With Propel, you can transform your data in real-time using SQL with our powerful Materialized Views. Data transformation is crucial for data aggregation and enrichment, setting the stage for dependable analytics and data applications.
Propel provides an extensive set of SQL functions, facilitating complex operations with ease. Furthermore, Propel ensures the integrity of your data throughout the transformation process, upholding the precision of your analytics.
Real-time transformations in SQL
Transformations in Propel are defined using SQL and calculated in real time. Propel accepts both PostgreSQL and Clickhouse SQL dialects, giving you the flexibility to work with the SQL dialect that you're most comfortable with. This ensures that you can maximize the power of SQL to define your data transformations precisely, optimizing the quality of your analytics.
In its simplest form, a Materialized View processes data as it is inserted into one Data Pool, transforms it, and writes it to another.
Materialized Views support complex transformations, such as creating multiple Materialized Views from a single Data Pool or Materialized Views that perform joins across Data Pools to enrich data in real time.
How do Materialized Views work?
Propel's Materialized Views work similarly to those in Clickhouse, as Propel's implementation is based on it.
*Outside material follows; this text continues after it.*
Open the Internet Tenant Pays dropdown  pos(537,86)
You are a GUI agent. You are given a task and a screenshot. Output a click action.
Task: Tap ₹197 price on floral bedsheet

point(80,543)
Propel Materialized Views work based on insert triggers. When new data is inserted into the source Data Pool, the Materialized View is triggered. This trigger executes the SQL statement defined in the Materialized View, transforming and storing the new data in the destination Data Pool. This means that the destination Data Pool is always up-to-date with the latest data from the source Data Pool without needing to run the SQL transformations on a schedule.
For every destination Data Pool, Propel will create one additional column:
Getting started with Materialized Views
The ClickHouse Data Pool is in preview and requires an onboarding session. Please schedule an onboarding session with one of our engineers to get started.
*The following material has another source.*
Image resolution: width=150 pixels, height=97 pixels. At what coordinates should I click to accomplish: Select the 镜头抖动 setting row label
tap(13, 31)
Things to know when working with Materialized Views
- The destination Data Pool will not be automatically deleted when deleting a Materialized View.
- Materialized Views cannot be modified. If you need to modify the fields, create a new one.
- The destination Data Pools consume storage just like any other Data Pool.
- Materialized Views incur data write costs just like any other Data Pool.
- Data deleted or updated with the Batch update or delete API will not trigger the Materialized View and will not be propagated to the destination Data Pool.